__PASSAGE PROVIDED__:

Question 1 (1–3 marks)
A solid has cross sections perpendicular to the x-axis that are semicircles. The diameter of each semicircle extends from y = 0 to y = 4 − x on the interval 0 ≤ x ≤ 4.
(a) Write an expression for the radius of a typical cross section.
(b) Write, but do not evaluate, the integral that gives the volume of the solid.

Question 1
(a) 1 mark
• Correct radius: (4 − x) / 2.

(b) 2 marks
• 1 mark for correct use of semicircle area formula: (1/2) pi r^2.
• 1 mark for complete integral with correct bounds:
Integral from 0 to 4 of (1/2) pi ((4 − x)/2)^2 dx.

Total: 3 marks.

Question 2 (4–6 marks)
A region in the xy-plane is bounded by the curves y = x, y = 0, and x = 2. A solid is formed by taking cross sections perpendicular to the x-axis that are semicircles whose diameters lie along the segment from the x-axis to the line y = x.
(a) State the length of the diameter of a cross section at a general position x.
(b) Write an expression for the radius of the cross section.

__PROVIDED MATERIAL__:
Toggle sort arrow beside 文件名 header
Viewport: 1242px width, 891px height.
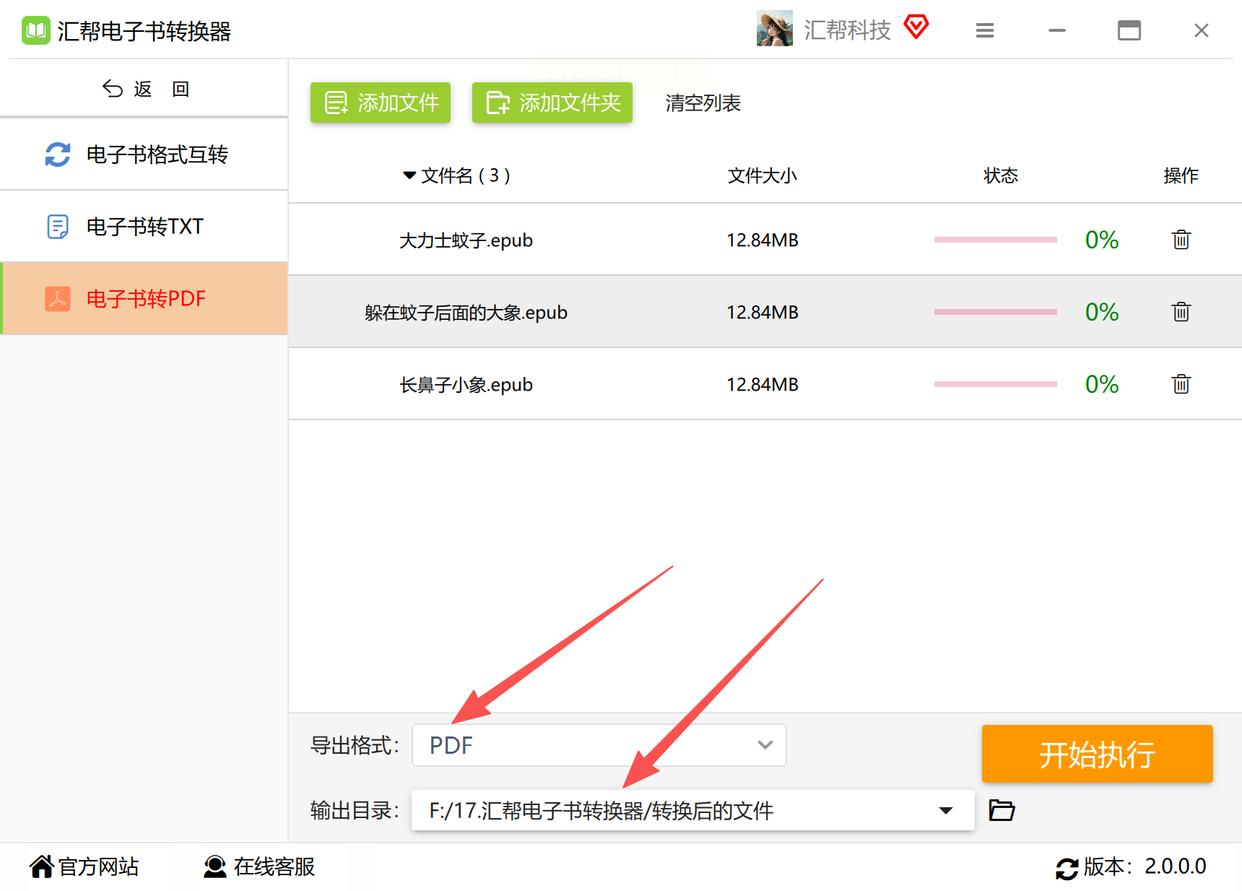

__WHAT THIS EXERCISE ASKS__:
1) From the calculus questions, extract the stretch from "Question 1 (1–3" through "of the solid.".
2) In the calculus questions, which curves bound the region in Question 2?

__SOLUTION LIST__:
1)
Question 1 (1–3 marks)
A solid has cross sections perpendicular to the x-axis that are semicircles. The diameter of each semicircle extends from y = 0 to y = 4 − x on the interval 0 ≤ x ≤ 4.
(a) Write an expression for the radius of a typical cross section.
(b) Write, but do not evaluate, the integral that gives the volume of the solid.

2) The curves y = x, y = 0, and x = 2.